WHAT TO PRODUCE
Replace "Subscribe" with "Settings" in everything from the line of the listing containing "Where should I click to: Click the gitlab.thaonv.online" down to the line containing "Tick the design". Give those lines again with nothing else changed.

EXERCISE INPUTS
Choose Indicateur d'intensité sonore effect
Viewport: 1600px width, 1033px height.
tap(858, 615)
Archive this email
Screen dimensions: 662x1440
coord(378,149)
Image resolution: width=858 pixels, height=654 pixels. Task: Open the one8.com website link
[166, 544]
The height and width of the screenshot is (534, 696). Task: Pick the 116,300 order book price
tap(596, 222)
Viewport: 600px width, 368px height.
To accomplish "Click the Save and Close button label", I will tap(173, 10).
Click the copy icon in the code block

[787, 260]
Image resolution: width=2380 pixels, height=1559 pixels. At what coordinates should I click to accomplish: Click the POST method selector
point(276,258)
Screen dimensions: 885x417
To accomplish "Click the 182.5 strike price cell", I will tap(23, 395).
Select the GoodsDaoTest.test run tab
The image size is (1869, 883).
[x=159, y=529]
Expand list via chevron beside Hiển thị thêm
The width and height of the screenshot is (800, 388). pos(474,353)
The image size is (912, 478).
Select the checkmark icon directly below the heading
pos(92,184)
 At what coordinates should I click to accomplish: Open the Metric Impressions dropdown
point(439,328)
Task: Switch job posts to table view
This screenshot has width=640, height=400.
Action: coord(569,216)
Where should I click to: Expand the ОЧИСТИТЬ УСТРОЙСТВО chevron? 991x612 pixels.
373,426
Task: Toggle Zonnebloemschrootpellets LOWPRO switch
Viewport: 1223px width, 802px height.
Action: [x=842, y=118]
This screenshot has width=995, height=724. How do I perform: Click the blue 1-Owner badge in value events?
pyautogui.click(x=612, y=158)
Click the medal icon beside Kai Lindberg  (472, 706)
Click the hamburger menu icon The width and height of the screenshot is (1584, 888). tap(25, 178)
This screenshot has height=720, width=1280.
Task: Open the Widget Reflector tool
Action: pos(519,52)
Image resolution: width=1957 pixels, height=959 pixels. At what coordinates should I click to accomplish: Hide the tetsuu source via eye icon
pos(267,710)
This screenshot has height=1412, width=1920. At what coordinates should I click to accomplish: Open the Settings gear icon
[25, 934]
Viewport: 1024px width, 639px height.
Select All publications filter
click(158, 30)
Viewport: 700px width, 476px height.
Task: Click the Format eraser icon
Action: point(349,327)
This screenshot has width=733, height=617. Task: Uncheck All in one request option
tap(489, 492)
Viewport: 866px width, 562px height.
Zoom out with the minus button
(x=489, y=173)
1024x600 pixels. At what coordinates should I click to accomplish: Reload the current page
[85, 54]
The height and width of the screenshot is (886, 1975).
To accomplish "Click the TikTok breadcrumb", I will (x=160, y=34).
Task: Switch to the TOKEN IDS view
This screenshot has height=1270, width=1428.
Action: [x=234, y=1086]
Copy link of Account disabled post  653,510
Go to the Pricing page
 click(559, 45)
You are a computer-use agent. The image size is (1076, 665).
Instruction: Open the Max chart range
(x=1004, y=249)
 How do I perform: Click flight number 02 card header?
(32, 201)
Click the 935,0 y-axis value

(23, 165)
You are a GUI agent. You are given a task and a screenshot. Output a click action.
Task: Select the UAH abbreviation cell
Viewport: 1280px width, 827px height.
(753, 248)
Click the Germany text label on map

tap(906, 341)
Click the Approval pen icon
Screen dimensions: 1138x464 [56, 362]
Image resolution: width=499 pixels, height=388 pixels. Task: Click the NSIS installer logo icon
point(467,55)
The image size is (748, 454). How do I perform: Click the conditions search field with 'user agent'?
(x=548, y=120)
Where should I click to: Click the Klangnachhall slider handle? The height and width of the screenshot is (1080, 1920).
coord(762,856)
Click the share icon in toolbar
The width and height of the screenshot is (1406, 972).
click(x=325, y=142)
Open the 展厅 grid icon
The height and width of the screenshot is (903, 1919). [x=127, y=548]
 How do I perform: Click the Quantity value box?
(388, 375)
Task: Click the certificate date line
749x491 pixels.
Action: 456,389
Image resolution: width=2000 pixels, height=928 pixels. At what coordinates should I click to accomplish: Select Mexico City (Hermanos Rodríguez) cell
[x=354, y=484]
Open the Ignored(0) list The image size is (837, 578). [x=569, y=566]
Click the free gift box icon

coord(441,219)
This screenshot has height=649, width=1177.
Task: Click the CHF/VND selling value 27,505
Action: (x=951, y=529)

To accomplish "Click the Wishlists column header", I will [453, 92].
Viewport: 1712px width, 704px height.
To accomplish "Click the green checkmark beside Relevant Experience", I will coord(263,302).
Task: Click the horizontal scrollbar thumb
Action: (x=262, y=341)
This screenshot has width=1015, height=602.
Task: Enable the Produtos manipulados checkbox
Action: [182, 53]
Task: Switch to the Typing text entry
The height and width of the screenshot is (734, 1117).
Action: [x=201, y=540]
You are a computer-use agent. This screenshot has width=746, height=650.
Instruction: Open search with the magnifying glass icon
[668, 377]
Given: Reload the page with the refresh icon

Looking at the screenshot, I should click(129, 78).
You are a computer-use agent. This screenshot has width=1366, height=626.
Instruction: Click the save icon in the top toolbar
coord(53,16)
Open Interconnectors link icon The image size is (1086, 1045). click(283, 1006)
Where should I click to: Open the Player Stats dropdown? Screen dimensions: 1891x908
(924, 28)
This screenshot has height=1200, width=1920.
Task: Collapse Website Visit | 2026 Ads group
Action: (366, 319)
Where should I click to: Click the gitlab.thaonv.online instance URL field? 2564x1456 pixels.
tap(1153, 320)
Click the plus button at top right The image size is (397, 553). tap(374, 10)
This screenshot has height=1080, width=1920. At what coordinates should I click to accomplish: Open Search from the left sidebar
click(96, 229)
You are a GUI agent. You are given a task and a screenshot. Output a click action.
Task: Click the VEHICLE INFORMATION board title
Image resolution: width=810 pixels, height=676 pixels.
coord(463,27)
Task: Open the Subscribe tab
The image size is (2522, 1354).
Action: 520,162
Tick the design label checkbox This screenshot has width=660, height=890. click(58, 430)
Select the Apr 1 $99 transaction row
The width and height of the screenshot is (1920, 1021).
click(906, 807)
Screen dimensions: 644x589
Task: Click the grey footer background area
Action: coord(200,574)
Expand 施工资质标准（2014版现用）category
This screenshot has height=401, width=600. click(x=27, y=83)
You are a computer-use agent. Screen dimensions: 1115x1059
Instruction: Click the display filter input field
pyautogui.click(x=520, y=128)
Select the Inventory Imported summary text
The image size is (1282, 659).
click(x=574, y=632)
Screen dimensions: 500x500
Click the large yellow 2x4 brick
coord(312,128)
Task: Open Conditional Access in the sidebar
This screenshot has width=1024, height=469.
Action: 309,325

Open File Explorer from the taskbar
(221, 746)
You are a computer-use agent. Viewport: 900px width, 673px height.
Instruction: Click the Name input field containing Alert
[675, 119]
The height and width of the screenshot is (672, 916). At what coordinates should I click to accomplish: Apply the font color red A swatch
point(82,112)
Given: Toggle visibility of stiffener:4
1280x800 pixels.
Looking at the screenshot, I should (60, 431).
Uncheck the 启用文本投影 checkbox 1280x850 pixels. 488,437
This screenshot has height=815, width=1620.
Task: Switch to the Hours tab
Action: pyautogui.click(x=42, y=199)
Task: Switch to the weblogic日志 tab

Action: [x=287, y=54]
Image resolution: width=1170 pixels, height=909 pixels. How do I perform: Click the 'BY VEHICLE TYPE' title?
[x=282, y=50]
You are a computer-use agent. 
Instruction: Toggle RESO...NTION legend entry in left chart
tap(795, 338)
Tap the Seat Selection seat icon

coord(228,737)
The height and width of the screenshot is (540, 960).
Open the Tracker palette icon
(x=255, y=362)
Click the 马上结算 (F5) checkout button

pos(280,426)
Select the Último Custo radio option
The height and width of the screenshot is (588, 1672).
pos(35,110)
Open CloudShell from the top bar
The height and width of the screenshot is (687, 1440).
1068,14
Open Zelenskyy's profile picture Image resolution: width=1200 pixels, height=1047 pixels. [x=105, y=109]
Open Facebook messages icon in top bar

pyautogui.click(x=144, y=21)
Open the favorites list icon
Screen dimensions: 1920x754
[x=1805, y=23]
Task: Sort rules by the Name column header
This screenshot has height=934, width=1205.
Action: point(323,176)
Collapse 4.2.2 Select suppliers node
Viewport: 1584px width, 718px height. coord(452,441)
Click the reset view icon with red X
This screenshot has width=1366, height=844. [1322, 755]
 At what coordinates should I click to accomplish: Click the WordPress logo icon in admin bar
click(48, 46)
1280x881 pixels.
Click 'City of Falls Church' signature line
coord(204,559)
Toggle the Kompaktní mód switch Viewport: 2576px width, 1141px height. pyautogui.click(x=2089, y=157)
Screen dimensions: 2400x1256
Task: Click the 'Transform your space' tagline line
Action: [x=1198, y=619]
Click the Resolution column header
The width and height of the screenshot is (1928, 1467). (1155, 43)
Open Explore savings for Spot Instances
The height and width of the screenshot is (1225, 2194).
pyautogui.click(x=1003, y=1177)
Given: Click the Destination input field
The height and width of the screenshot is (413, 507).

ANSWER TO THIS TASK
Where should I click to: Click the gitlab.thaonv.online instance URL field? 2564x1456 pixels.
tap(1153, 320)
Click the plus button at top right The image size is (397, 553). tap(374, 10)
This screenshot has height=1080, width=1920. At what coordinates should I click to accomplish: Open Search from the left sidebar
click(96, 229)
You are a GUI agent. You are given a task and a screenshot. Output a click action.
Task: Click the VEHICLE INFORMATION board title
Image resolution: width=810 pixels, height=676 pixels.
coord(463,27)
Task: Open the Settings tab
The image size is (2522, 1354).
Action: 520,162
Tick the design label checkbox This screenshot has width=660, height=890. click(58, 430)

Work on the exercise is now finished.